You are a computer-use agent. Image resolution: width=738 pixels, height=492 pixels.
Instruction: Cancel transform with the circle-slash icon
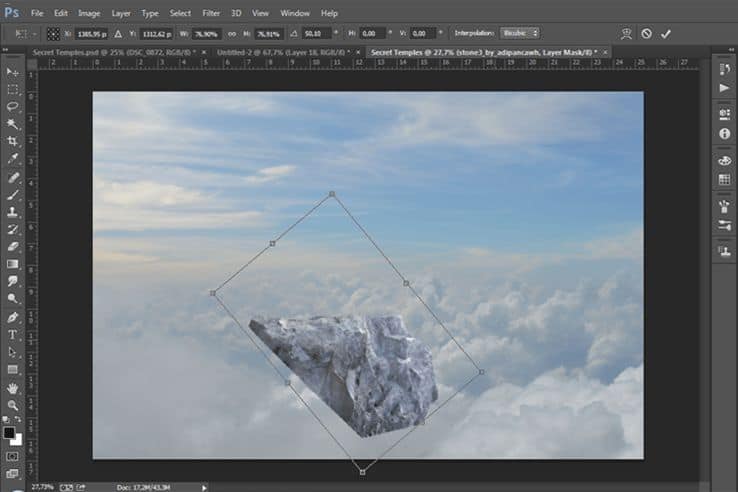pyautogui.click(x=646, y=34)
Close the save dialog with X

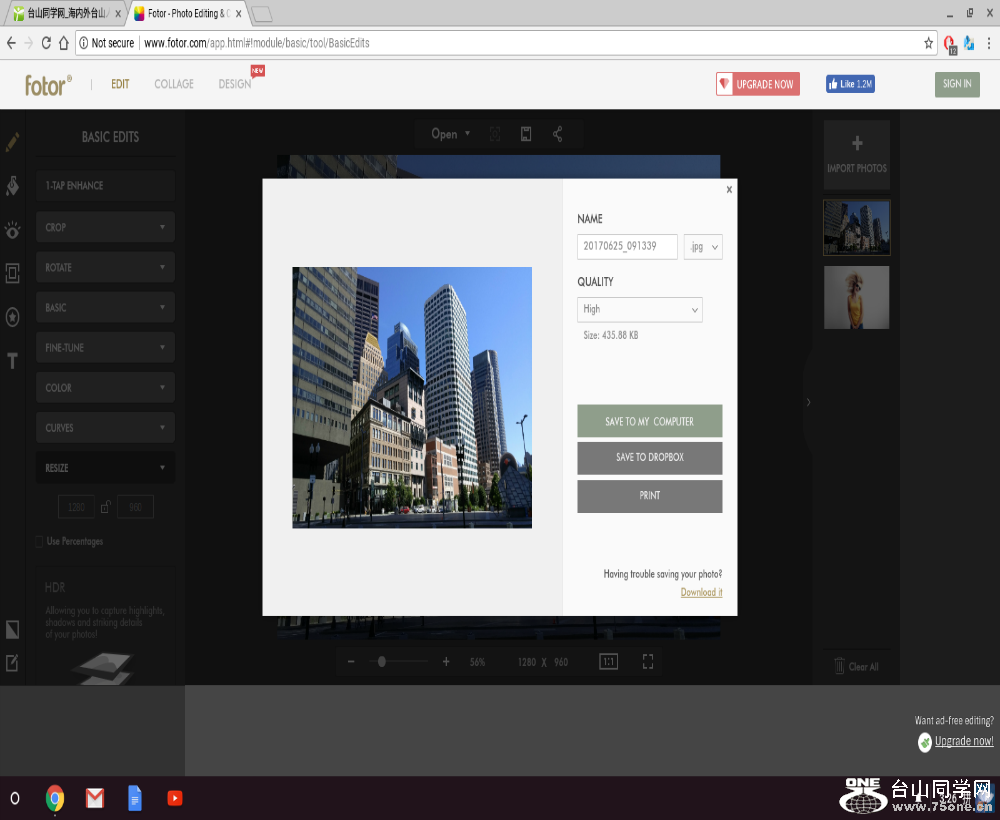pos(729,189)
═══
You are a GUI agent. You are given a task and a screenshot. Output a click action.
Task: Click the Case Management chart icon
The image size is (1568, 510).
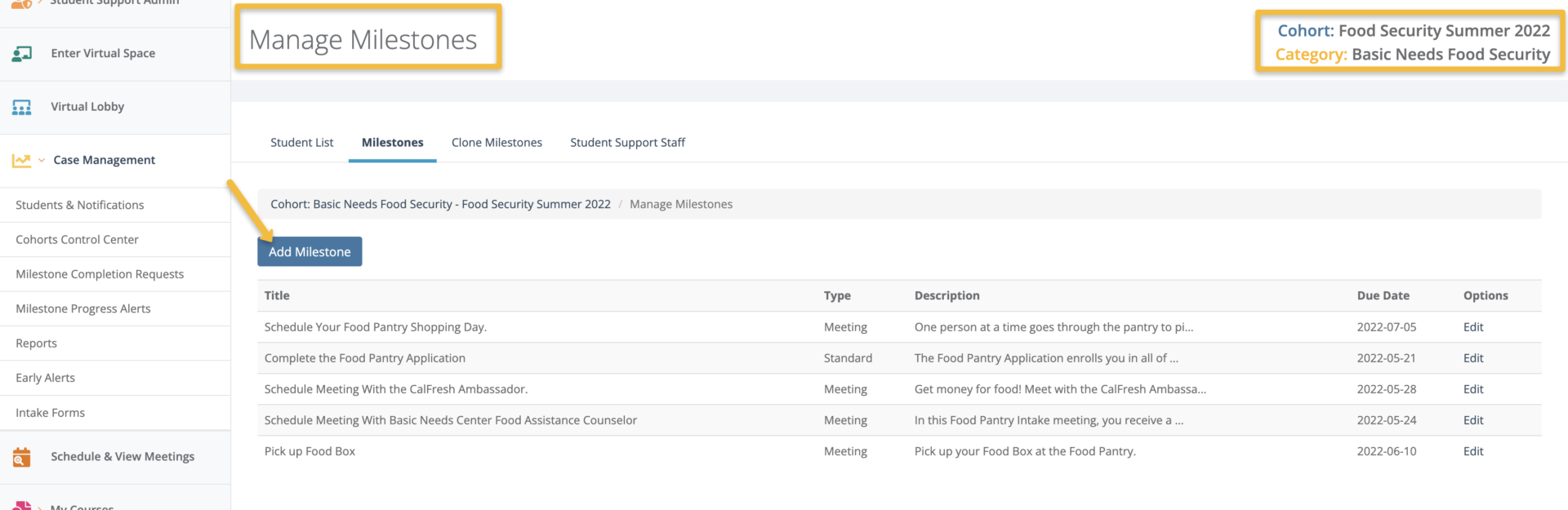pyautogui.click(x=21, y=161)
═══
TASK DIRECTIONS: Copy the listing from the line with "You are a GUI" to the line with "pyautogui.click(x=21, y=161)", both included, and leave the pictures out.

WRITTEN SOLUTION:
You are a GUI agent. You are given a task and a screenshot. Output a click action.
Task: Click the Case Management chart icon
The image size is (1568, 510).
pyautogui.click(x=21, y=161)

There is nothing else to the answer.